Nothing after the line containing "[Previous] (61, 465)" belongs in the answer; write out exactly every line from the start of the material up to it, including it.

> [INPUT RECORDS]
━━━━━━━━━━━━━━━━━━━━━━━━━━━━━━
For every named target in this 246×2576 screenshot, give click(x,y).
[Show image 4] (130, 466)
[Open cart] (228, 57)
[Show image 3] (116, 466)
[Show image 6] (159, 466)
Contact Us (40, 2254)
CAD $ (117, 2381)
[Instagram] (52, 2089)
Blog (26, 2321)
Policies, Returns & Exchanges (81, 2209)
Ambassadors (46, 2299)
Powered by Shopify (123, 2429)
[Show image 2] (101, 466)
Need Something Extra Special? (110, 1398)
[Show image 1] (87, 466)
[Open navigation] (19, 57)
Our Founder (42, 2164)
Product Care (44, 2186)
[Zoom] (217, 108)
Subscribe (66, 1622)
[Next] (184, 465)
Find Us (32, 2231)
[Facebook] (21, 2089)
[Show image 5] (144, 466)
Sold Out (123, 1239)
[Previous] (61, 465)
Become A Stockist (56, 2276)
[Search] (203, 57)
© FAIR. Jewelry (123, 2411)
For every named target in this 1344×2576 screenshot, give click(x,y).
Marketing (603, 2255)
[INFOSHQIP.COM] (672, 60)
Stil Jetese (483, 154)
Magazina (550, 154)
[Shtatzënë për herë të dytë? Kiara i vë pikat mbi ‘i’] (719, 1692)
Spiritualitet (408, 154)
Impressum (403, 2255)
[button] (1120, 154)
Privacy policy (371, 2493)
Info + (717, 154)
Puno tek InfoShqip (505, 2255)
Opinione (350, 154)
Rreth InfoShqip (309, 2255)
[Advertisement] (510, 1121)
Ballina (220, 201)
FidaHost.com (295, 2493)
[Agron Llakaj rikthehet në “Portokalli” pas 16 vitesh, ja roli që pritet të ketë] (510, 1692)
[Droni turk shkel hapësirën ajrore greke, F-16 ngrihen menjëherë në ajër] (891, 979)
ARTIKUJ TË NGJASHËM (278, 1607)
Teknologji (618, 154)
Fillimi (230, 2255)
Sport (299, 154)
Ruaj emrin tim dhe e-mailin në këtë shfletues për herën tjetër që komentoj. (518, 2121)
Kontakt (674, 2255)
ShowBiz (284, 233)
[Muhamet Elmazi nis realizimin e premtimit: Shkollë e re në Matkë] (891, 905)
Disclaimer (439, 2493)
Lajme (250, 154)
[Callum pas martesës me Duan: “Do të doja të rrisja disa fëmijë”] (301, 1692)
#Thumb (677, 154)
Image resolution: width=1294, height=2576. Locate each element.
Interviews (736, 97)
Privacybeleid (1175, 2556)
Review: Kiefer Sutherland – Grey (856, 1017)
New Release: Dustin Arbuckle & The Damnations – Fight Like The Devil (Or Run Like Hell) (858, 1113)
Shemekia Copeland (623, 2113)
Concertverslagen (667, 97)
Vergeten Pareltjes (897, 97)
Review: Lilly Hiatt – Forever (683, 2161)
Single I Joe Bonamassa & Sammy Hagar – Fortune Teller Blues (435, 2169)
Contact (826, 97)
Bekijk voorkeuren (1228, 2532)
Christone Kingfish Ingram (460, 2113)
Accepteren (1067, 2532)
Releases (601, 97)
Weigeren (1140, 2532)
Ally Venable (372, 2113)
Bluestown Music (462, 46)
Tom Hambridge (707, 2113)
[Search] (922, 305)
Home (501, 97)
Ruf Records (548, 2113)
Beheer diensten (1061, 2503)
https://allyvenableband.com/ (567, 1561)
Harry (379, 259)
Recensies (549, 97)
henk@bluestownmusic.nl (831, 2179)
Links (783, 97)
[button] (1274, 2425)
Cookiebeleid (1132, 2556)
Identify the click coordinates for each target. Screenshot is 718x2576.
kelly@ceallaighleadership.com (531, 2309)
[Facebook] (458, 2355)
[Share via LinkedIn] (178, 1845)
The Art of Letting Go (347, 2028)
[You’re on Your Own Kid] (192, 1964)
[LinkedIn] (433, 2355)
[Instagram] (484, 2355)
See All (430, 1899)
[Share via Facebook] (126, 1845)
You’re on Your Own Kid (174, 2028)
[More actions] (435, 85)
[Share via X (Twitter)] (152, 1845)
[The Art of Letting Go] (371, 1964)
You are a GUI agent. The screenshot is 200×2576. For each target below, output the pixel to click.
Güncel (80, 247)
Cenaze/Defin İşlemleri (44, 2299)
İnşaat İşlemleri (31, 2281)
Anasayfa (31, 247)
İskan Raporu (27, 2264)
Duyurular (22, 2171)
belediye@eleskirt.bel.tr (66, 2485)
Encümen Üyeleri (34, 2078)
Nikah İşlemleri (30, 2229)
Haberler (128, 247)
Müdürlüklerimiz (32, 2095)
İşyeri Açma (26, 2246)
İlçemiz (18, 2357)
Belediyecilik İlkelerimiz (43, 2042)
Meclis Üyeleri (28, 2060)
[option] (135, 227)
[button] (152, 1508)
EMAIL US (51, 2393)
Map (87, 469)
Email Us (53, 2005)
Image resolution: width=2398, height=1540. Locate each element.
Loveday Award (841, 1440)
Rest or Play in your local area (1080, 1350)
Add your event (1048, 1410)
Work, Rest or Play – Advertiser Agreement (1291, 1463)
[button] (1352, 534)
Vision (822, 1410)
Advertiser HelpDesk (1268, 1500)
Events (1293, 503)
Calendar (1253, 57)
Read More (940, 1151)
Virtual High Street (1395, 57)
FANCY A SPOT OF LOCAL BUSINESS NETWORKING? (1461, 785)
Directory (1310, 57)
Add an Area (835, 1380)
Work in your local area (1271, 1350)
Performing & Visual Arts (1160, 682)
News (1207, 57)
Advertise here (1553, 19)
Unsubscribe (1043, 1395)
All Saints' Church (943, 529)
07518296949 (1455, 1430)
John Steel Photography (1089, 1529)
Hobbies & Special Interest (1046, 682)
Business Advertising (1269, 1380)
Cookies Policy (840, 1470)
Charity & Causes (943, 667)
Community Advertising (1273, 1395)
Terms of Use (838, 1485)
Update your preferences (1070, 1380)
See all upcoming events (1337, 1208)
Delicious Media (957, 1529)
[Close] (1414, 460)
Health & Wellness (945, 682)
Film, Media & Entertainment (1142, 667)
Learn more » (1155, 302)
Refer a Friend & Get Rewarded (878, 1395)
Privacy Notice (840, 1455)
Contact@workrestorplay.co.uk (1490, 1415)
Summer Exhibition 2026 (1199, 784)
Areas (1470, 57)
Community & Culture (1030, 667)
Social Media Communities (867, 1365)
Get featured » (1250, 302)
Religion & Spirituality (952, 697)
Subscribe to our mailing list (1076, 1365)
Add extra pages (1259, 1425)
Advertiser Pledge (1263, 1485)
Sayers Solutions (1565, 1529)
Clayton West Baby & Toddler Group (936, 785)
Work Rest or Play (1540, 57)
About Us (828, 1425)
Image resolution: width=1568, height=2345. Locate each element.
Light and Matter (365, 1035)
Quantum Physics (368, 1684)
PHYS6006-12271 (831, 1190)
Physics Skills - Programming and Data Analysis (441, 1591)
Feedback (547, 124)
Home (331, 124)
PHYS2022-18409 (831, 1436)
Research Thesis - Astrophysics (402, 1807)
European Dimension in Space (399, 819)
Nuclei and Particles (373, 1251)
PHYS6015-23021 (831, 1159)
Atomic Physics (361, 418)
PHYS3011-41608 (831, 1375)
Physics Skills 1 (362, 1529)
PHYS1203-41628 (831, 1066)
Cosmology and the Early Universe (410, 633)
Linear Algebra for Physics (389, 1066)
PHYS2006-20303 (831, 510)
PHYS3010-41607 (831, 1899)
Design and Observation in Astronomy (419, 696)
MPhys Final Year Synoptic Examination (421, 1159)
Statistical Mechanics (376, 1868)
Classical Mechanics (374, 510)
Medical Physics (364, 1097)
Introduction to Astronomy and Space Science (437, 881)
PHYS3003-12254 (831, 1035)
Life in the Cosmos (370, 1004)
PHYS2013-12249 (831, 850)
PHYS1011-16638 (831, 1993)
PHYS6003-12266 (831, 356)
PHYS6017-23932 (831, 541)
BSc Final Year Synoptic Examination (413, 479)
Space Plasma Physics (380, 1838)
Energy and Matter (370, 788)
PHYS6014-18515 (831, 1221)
━━━━━━━━━━━━━━━━━━━━━━━━━━━━━━
> [SOLUTION TO THE EXERCISE]
For every named target in this 246×2576 screenshot, give click(x,y).
[Show image 4] (130, 466)
[Open cart] (228, 57)
[Show image 3] (116, 466)
[Show image 6] (159, 466)
Contact Us (40, 2254)
CAD $ (117, 2381)
[Instagram] (52, 2089)
Blog (26, 2321)
Policies, Returns & Exchanges (81, 2209)
Ambassadors (46, 2299)
Powered by Shopify (123, 2429)
[Show image 2] (101, 466)
Need Something Extra Special? (110, 1398)
[Show image 1] (87, 466)
[Open navigation] (19, 57)
Our Founder (42, 2164)
Product Care (44, 2186)
[Zoom] (217, 108)
Subscribe (66, 1622)
[Next] (184, 465)
Find Us (32, 2231)
[Facebook] (21, 2089)
[Show image 5] (144, 466)
Sold Out (123, 1239)
[Previous] (61, 465)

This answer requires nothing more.